POST https://tts.api.nuance.com/api/v1/synthesize
The parameters for the synthesize
command are:
Name | In | Type | Description |
---|---|---|---|
Authorization | header | object | Mandatory. Authorization token as Bearer: token |
voice | body | voice | Mandatory. The voice to perform the synthesis. |
audio_params | body | audio_params | Output audio parameters, such as encoding and volume. Default is PCM audio at 22050 Hz. |
input | body | input | Mandatory. Input text to synthesize, tuning data, etc. |
event_params | body | event_params | Markers and other info to include in server events returned during synthesis. |
client_data | body | map<string,string> | Map of client-supplied key:value pairs to inject into the call log. |
user_id | body | string | Identifies a specific user within the application. |
Synthesize plain text (cURL example):
curl -H "Authorization: Bearer $MY_TOKEN" \
https://tts.api.nuance.com/api/v1/synthesize \
-d '{ "voice": { "name": "Evan", "model": "enhanced" }, "input": { "text": { "text": "This is a test. A very simple test."} } }'
For examples of the results, see Response to synthesize below.
voice (in synthesize)
In the synthesize command, this mandatory parameter specifies the voice to use for the synthesis operation. The other entries in the voice
parameter are not used for synthesis.
Name | Type | Description |
---|---|---|
name | string | Mandatory. The voice’s name, for example, Evan. |
model | string | Mandatory. The voice’s quality model, for example, enhanced or standard. (For backward compatibility, xpremium-high or xpremium are also accepted.) |
Mandatory voice parameters identify the voice to perform the synthesis:
{
"voice":{
"name":"Evan",
"model":"enhanced"
},
"input":{
"text":{
"text":"This is a test. A very simple test."
}
}
}
audio_params
Audio-related parameters for synthesis, including encoding, volume, and audio length. Included in synthesize. The default is PCM audio at 22050 Hz.

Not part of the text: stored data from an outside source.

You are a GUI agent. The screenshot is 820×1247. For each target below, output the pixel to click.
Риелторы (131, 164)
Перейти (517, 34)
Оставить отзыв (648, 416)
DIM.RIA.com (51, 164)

Name | Type | Description |
---|---|---|
audio_format | audio_format | Audio encoding. Default PCM 22050 Hz. |
volume_percentage | integer | Volume amplitude, from 0 to 100. Default 80. |
speaking_rate_factor | number | Speaking rate, from 0 to 2.0. Default 1.0. |
audio_chunk_ duration_ms | integer | Maximum duration, in ms, of an audio chunk delivered to the client, from 1 to 60000. Default is 20000 (20 seconds). When this parameter is large enough (for example, 20 or 30 seconds), each audio chunk contains an audible segment surrounded by silence. |
target_audio_length_ms | integer | Maximum duration, in ms, of synthesized audio. When greater than 0, the server stops ongoing synthesis at the first sentence end, or silence, closest to the value. |
disable_early_emission | boolean | By default, audio segments are emitted as soon as possible, even if they are not audible. This behavior may be disabled. |
Optional audio parameters set audio to Ogg Opus and include three other options:
{
"voice":{
"name":"Evan",
"model":"enhanced"
},
"input":{
"text":{
"text":"This is a test. A very simple test."
}
},
"audio_params":{
"audio_format":{
"ogg_opus":{
"sample_rate_hz":16000
}
},
"volume_percentage": 100,
"speaking_rate_factor": 1.2,
"target_audio_length_ms": 10
}
}
audio_format
Audio encoding of synthesize text. Included in audio_params.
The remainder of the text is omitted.